Sell Side

BAB Rush A Boon to Taxables

Thanks to a last-minute rush of Build America Bond issuance, monthly taxable volume is on pace to exceed tax-exempt borrowing for the first time ever in the municipal market.

State and local government borrowing for Dec. 1 through Dec. 16 includes 339 taxable issues worth $17.02 billion, versus 554 tax-exempt issues totaling $15.45 billion, according to Thomson Reuters.

That burst of activity already has pushed overall issuance of all kinds to a fourth-quarter record, with two weeks still to go in the October-December period. Total year-to-date issuance is $422.55 billion, just below the all-time record of $429.89 billion issued in 2007.
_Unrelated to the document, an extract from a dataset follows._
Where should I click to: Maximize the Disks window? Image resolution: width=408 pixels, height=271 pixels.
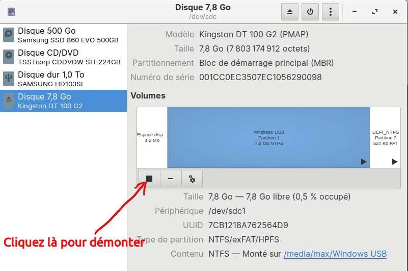pyautogui.click(x=375, y=11)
The cause of the heavy taxable volume is no mystery: the BAB program, which offers state and local governments a 35% federal subsidy to issue taxable debt, is set to expire on Dec. 31.

An extension of the BAB program was excluded from the compromise tax bill announced Dec. 6. The measure was passed by the Senate on Wednesday, approved by the House on Thursday, and signed by President Obama on Friday.
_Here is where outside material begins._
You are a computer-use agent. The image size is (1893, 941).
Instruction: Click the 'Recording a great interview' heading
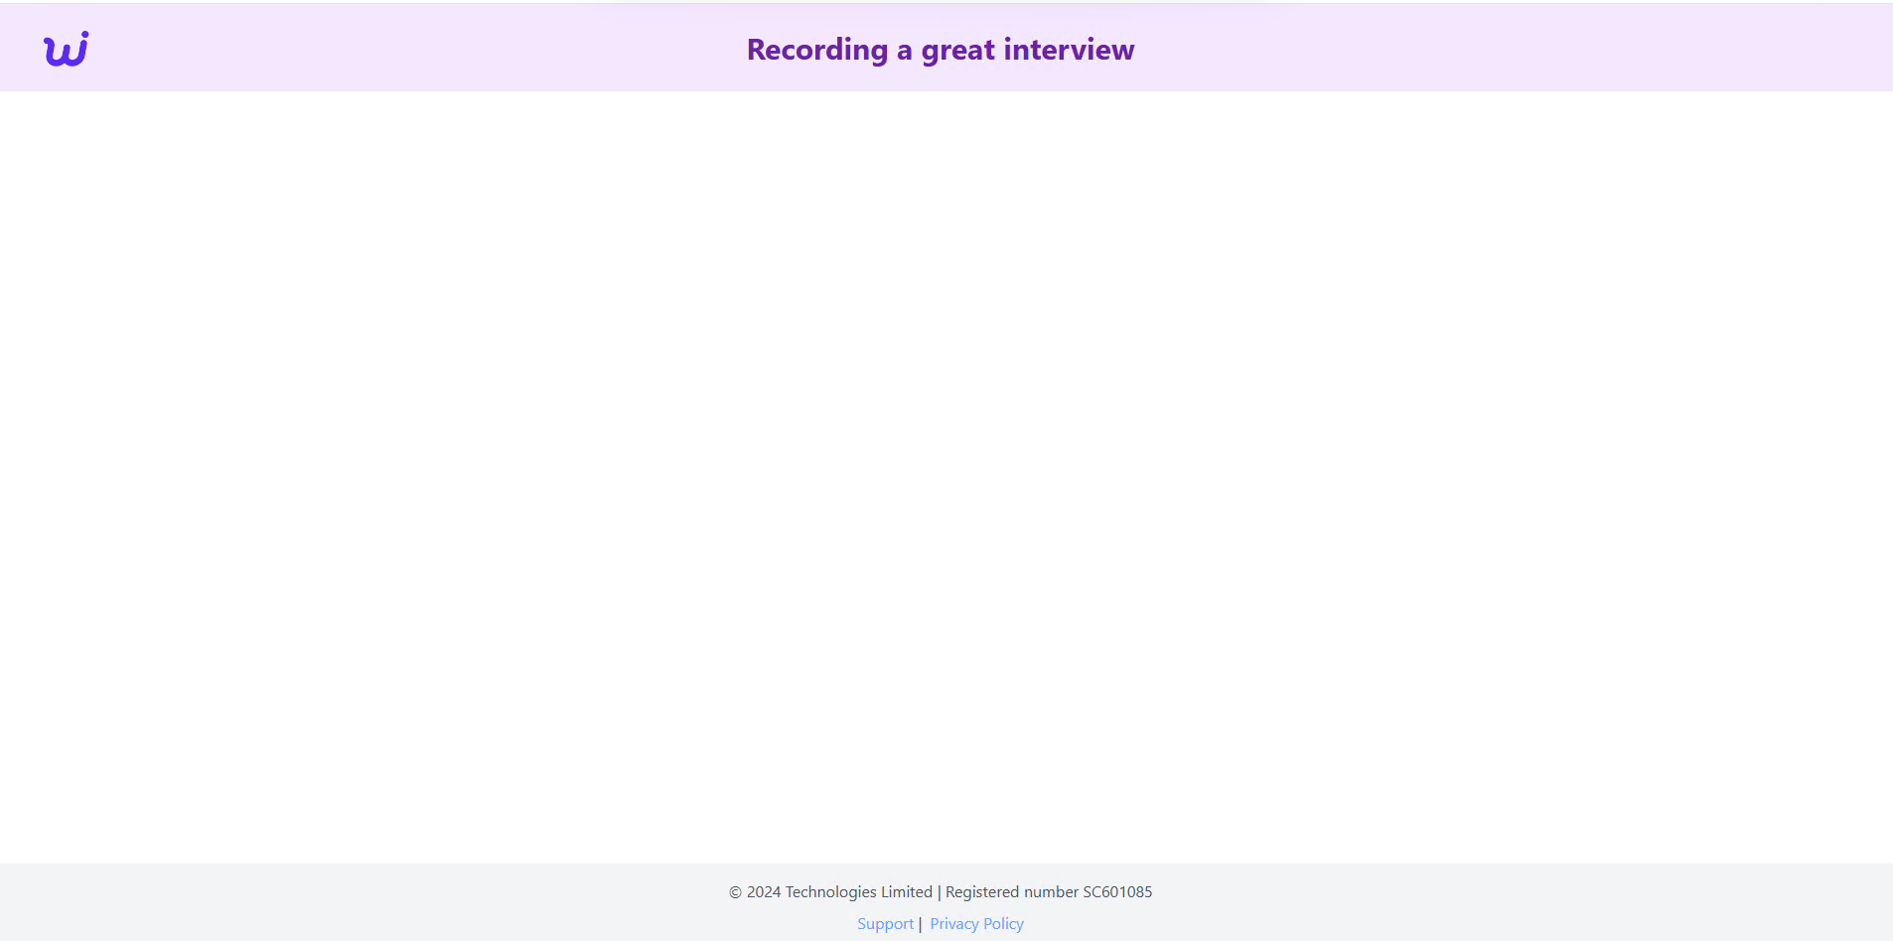[x=940, y=50]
“With program extension unlikely at this juncture, issuers have been stuffing the channel as the expiration date approaches,” chief municipal bond strategist John Dillon at Morgan Stanley Smith Barney wrote in a Dec. 17 commentary.

There have been 174 BAB deals worth $13.7 billion issued so far this month. That flood has boosted quarterly BAB issuance to $42.2 billion so far in the October-December period — almost double the $21.3 billion issued in the third quarter.

The phenomenon has inspired nicknames that include “BAB-alanch” and “BAB-athon,” and has made the last two and a half months the most voluminous fourth quarter in muni market history. Total issuance in that period is currently at $123.69 billion, beating the previous fourth-quarter record of $121.92 billion in 2006. That volume also represents the second-largest quarter ever, behind the $146.26 billion sold in the second quarter of 2008.

The last comparable fourth-quarter rush occurred in 1985, when the Tax Reform Act placed new restrictions on municipal bonds.

The new law spurred a massive move to issue bonds before it took effect Jan. 1, 1986.

The second half of December is rarely an active time in the muni market, but with BABs and other stimulus bonds from the American Recovery and Reinvestment Act in the picture, this year won’t be typical.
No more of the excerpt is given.